▶ **Assignment**:
Each line below from the one containing "Instruction: Open the Jetpack sidebar icon" through the one containing "Select the ВХОД" should be output exactly as it stands, and no other line should appear.

(Items from a dataset)
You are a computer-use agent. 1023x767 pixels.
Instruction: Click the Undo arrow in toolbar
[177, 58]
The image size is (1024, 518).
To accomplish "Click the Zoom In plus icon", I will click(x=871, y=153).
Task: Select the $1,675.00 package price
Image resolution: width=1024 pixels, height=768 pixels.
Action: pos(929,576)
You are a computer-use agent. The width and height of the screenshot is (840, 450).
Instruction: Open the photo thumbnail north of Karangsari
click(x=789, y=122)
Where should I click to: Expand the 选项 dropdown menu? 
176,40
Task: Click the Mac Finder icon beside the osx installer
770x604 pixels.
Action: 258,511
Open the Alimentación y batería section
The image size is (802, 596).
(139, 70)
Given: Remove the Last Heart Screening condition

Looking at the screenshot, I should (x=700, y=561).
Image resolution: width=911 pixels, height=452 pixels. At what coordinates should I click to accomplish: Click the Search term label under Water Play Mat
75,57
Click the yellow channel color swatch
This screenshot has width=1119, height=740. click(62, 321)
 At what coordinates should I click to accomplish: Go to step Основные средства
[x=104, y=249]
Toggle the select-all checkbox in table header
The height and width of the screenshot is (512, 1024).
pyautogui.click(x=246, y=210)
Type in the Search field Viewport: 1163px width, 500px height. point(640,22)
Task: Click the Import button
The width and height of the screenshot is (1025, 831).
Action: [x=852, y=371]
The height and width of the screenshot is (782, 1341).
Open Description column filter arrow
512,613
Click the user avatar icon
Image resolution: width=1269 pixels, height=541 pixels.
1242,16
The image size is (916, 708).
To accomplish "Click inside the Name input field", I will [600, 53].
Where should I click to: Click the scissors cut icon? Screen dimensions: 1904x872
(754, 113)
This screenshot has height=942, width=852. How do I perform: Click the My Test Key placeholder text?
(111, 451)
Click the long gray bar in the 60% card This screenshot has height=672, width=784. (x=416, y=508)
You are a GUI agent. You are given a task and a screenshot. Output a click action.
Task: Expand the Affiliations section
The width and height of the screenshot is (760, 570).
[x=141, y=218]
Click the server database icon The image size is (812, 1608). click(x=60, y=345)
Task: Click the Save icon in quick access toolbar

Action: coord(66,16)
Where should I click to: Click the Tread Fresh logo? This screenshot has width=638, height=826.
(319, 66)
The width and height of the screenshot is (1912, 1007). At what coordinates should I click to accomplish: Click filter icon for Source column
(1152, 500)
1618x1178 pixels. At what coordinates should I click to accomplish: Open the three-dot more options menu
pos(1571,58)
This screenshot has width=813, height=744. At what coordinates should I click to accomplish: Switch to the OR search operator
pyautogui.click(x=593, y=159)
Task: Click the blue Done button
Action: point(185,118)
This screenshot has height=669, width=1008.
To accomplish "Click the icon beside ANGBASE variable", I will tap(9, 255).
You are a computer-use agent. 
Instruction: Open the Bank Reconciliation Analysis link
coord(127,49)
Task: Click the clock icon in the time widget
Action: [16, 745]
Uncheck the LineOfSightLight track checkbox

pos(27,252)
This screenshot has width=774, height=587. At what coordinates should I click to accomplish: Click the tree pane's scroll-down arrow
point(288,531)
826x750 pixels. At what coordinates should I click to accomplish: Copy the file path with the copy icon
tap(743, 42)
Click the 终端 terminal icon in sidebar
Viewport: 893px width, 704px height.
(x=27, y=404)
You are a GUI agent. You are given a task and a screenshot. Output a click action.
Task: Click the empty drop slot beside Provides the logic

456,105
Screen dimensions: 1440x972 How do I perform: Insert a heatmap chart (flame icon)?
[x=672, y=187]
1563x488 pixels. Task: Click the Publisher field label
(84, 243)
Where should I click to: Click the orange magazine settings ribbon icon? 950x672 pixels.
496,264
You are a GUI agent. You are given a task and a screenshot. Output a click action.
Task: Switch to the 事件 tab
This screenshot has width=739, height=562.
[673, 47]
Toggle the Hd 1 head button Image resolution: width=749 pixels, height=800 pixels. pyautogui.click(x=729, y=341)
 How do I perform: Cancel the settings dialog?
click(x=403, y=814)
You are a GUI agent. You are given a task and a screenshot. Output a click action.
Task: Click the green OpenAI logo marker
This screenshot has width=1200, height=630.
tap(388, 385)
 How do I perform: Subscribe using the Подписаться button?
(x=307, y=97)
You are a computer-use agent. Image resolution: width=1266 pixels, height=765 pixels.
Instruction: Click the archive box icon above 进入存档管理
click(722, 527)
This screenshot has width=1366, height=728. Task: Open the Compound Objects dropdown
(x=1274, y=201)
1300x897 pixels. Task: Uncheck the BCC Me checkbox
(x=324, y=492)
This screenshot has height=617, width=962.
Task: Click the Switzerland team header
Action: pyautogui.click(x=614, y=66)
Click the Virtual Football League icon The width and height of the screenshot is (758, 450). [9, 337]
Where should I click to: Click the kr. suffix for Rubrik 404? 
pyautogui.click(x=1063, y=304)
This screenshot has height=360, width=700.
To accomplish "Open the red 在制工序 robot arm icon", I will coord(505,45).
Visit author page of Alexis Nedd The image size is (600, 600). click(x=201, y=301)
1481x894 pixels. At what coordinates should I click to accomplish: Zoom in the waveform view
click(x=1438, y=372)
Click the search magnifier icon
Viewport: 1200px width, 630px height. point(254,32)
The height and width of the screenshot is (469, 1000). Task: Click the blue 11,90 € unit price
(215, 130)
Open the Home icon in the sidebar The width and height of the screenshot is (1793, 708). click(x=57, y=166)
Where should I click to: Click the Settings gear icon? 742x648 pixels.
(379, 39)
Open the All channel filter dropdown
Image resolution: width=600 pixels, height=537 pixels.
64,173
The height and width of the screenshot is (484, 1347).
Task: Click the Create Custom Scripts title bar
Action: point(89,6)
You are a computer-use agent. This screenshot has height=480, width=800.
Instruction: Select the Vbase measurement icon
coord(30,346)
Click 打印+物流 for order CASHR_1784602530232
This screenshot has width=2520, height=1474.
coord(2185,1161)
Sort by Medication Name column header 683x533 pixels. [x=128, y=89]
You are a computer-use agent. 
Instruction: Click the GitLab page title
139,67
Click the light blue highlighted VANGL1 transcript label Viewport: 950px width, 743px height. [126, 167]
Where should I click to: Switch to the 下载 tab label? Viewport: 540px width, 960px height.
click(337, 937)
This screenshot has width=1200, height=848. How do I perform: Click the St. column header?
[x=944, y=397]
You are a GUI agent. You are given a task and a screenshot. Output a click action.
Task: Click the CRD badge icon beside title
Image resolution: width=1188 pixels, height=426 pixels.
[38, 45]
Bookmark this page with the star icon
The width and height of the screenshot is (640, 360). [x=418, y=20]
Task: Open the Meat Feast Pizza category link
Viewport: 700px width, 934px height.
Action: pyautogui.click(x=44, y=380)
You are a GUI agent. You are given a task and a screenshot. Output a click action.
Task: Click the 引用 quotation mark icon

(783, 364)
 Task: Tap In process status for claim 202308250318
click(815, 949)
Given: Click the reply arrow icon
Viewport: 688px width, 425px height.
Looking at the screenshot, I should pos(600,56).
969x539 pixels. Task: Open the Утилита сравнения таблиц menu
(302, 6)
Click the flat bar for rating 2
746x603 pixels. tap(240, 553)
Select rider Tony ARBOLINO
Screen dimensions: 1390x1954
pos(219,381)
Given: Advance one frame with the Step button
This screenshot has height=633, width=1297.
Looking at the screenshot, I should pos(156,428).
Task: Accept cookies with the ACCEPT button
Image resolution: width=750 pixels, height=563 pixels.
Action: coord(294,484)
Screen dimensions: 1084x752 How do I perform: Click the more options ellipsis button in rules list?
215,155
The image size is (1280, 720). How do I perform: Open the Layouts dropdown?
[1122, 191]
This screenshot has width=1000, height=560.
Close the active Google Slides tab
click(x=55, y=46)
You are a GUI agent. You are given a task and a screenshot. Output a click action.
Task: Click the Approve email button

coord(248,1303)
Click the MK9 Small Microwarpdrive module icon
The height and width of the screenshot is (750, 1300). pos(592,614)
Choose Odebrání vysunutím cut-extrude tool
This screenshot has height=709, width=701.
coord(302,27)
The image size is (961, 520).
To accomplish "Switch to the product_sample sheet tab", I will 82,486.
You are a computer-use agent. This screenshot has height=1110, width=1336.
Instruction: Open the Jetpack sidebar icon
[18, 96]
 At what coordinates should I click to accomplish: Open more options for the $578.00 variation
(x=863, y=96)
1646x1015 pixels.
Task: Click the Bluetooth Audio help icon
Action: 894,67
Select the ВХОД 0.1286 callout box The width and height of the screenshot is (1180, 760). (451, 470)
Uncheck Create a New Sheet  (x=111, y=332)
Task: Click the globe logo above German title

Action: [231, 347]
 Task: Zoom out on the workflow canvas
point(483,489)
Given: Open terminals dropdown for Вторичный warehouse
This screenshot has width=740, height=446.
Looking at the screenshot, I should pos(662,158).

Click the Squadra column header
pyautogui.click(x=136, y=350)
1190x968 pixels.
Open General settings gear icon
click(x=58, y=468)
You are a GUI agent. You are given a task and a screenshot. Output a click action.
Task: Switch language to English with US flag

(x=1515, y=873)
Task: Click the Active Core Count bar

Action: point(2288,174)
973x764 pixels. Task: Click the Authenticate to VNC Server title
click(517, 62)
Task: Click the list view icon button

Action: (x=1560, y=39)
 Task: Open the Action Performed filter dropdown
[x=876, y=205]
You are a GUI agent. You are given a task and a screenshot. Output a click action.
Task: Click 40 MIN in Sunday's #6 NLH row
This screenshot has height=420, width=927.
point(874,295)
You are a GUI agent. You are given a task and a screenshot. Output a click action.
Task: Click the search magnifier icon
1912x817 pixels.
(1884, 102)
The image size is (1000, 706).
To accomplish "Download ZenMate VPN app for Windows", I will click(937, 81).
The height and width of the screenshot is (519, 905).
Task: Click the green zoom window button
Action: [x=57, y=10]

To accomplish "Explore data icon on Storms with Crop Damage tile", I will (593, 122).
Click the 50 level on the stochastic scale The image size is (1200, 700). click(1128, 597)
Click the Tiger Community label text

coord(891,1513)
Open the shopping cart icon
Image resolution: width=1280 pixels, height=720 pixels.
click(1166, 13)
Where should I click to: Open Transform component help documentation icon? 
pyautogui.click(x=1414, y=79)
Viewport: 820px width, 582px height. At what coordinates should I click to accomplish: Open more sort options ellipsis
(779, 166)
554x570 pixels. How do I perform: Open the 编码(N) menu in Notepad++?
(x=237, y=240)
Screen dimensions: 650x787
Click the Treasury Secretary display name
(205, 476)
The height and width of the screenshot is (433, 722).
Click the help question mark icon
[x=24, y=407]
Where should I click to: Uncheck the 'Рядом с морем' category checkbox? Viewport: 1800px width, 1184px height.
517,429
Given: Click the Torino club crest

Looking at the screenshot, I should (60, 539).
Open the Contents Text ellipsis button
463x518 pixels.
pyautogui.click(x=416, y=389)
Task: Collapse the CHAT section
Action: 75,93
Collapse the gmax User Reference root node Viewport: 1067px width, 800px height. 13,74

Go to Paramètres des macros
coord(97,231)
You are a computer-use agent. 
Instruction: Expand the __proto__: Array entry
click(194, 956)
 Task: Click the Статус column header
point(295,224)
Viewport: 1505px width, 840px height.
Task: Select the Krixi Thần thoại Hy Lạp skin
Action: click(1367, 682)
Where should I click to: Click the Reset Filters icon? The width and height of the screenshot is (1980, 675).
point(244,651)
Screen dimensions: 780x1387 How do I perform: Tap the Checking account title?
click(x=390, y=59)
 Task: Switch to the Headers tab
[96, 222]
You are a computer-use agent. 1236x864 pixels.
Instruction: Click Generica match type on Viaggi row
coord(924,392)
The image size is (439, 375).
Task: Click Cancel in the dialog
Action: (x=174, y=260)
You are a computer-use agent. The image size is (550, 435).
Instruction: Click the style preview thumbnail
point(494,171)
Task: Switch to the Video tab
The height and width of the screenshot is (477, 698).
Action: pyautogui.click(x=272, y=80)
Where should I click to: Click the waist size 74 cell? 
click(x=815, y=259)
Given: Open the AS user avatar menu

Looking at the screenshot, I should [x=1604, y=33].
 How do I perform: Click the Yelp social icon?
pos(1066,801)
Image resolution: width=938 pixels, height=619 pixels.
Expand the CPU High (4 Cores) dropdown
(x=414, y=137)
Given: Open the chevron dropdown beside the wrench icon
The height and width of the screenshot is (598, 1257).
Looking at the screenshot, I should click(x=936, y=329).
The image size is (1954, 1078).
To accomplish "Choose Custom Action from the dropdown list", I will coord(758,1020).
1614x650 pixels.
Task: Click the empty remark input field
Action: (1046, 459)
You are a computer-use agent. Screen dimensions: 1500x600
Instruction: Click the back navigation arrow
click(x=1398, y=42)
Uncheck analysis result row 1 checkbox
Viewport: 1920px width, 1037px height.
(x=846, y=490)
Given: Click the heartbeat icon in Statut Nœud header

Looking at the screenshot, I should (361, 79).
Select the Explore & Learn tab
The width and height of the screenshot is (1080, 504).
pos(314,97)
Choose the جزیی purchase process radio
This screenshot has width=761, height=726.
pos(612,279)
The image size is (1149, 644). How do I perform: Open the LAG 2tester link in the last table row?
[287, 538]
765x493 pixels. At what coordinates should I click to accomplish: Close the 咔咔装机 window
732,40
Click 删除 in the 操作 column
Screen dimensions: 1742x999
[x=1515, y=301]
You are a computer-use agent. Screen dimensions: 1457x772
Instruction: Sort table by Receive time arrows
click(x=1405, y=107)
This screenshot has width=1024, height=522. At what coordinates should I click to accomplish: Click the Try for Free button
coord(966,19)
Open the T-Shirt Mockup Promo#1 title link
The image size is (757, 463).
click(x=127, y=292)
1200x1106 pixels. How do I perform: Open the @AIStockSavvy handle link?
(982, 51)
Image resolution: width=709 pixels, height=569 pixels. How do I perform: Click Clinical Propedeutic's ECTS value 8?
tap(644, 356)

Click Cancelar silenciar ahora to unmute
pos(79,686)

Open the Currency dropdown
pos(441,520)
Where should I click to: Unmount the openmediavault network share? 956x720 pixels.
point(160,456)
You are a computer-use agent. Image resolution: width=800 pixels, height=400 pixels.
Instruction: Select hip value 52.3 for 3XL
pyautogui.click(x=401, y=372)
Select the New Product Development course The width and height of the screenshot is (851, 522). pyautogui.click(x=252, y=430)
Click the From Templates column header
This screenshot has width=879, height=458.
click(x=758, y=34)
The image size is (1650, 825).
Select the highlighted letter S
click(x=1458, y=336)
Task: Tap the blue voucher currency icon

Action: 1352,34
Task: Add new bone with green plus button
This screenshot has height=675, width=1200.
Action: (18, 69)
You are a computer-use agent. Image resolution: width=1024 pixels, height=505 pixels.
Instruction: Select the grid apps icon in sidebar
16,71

▶ **Solution for this problem**:
Instruction: Open the Jetpack sidebar icon
[18, 96]
 At what coordinates should I click to accomplish: Open more options for the $578.00 variation
(x=863, y=96)
1646x1015 pixels.
Task: Click the Bluetooth Audio help icon
Action: 894,67
Select the ВХОД 0.1286 callout box The width and height of the screenshot is (1180, 760). (451, 470)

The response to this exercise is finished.